>Whilst there is a constituency within the hedge fund industry which have obtained the Hollywood version of the trappings of success in the financial sector – the cars, the ranches, and the (part-owned) private jet – there is also a very long tail of funds which have not been in performance fee nirvana for some years.
Barton Biggs gave a very good insight into the under-reported downside of running a hedge fund business in his book Hedgehogging. He told the story of an acquaintance who had put in a good year for performance, so collected a handsome performance fee for his added value. But as the manager’s style of investment wasn’t suited for subsequent market conditions, the following years were rough. The fund manager had to attend all his usual company meetings, read copious amounts of material, track stock market shifts, talk to his investors and put his ego on the line by selecting stocks.
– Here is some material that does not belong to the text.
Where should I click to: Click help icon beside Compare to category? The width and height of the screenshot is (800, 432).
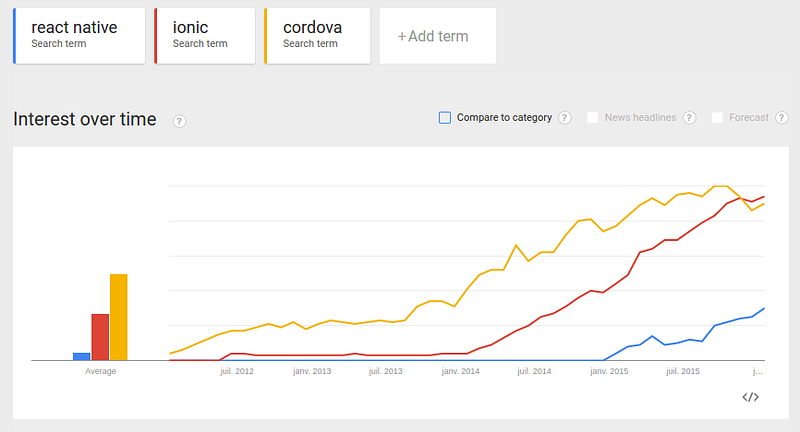[564, 118]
He had to put in long hours running his own small business as well as being a full-time professional investor – dealing with accountants, lawyers, budgets, planning, and hitting deadlines for regulatory filings and statutory reporting. All this while not making big money – in fact the big money of the fat year was ploughed back into the business for the subsequent lean years.
There are many challenges running a small business. In the hedge fund segment, in which the spoils go to the victors of the war of performance, not the least of the challenges is to retain (smart, professional, and mobile) staff who have no prospect of a bonus for some time. When the average hedge fund fell 19% in 2008 that presented the challenge of returning 23.4% to get back to the NAV of the start of that year. For most hedge funds that is two good years of returns. So staff could only get paid a meaningful bonus at the end of year three – that is, get paid at the start of year four! Hence staff defections from the hedge fund losers of 2008 was a theme of 2009 and into 2010.
The business school tenet for running a business like managing hedge funds is to build your expenses to be in line with your regular revenue, i.e. on the management fees. The performance fee is often characterised as the gravy in the meal, but if the base diet is thin gruel then gravy is not what a diner wants as a supplement.
And small gleanings are what have been available to many managers. It was reported here in a recent article that around half of Europe’s largest hedge fund manager groups had not gathered more assets in the middle six months of last year – so the base revenues of the businesses were not expanding. However, by the end of September last year only 5% of the assets of the largest managers in Europe were not qualified to pay performance fees because of the high water mark feature. So by extension, with a further five months of positive hedge fund returns, most of the world’s large hedge fund groups are now accruing performance fees. The well known names who run these businesses will be able to buy a larger house in the Hamptons if they choose. The more socially sensitive of them will be able to fund another urban academy in a deprived neighbourhood.
However, there are many dedicated hedge fund managers who will not be in a position to fund such largesse, or even take a house in Vail for the season. Eurekhedge reports that fully 42% of hedge funds are still below their end 2008 NAV at the end of February.